Relatórios de inteligência da Polícia Federal divulgados por Alexandre de Moraes passaram a integrar a disputa em torno da investigação que envolve Fábio Luís Lula da Silva, o Lulinha. Os documentos registram suspeitas contra o ministro André Mendonça, do Supremo Tribunal Federal (STF), e são citados por Moraes em uma decisão enviada ao presidente da Corte, Edson Fachin.
Moraes afirma que os relatos indicam, em tese, possíveis condutas de Mendonça que poderiam se enquadrar em abuso de autoridade, improbidade administrativa e crime de responsabilidade. A divulgação também abre espaço para que a defesa de Lulinha questione a imparcialidade do ministro e tente afastá-lo do caso.

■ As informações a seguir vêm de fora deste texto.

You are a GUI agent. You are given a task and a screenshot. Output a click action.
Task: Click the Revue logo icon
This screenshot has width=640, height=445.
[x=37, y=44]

Um dos documentos descreve uma reunião presencial com policiais em 13 de agosto. Segundo o relatório, Mendonça teria desqualificado suspeitas contra ACM Neto, ex-prefeito e candidato ao governo da Bahia, relacionadas ao recebimento de 3,6 milhões de reais do Banco Master e da Reag. O texto também afirma que o ministro não teria identificado indícios de tráfico de influência em favor do banqueiro Daniel Vorcaro.
O autor do relatório compara a situação de ACM Neto à de Fábio Luís Lula da Silva e sugere que poderiam ter sido usados critérios diferentes conforme o espectro político dos envolvidos. Na decisão, Moraes relaciona os apontamentos às investigações do Master e do INSS, nas quais, segundo ele, os fatos descritos indicariam quebra da imparcialidade judicial e favorecimento a grupos políticos.
Mendonça determinou a quebra dos sigilos de Fábio Luís, investigado em três inquéritos no STF. Em paralelo, a defesa da lobista Roberta Luchsinger deve pedir ao Supremo a anulação de provas obtidas a partir do acesso ao celular dela. A alegação é que investigadores a teriam vinculado sem motivo ao caso do INSS para chegar a Lulinha.
Luchsinger suspeita que dados tenham sido fornecidos pela Meta, empresa que armazena em nuvem conversas e documentos compartilhados pelo WhatsApp. Entre as mensagens apreendidas pela Polícia Federal há referências a Luiz Inácio Lula da Silva, a um ministro de Estado, a um ex-ministro do governo Dilma Rousseff e a antigos funcionários de confiança de Lula.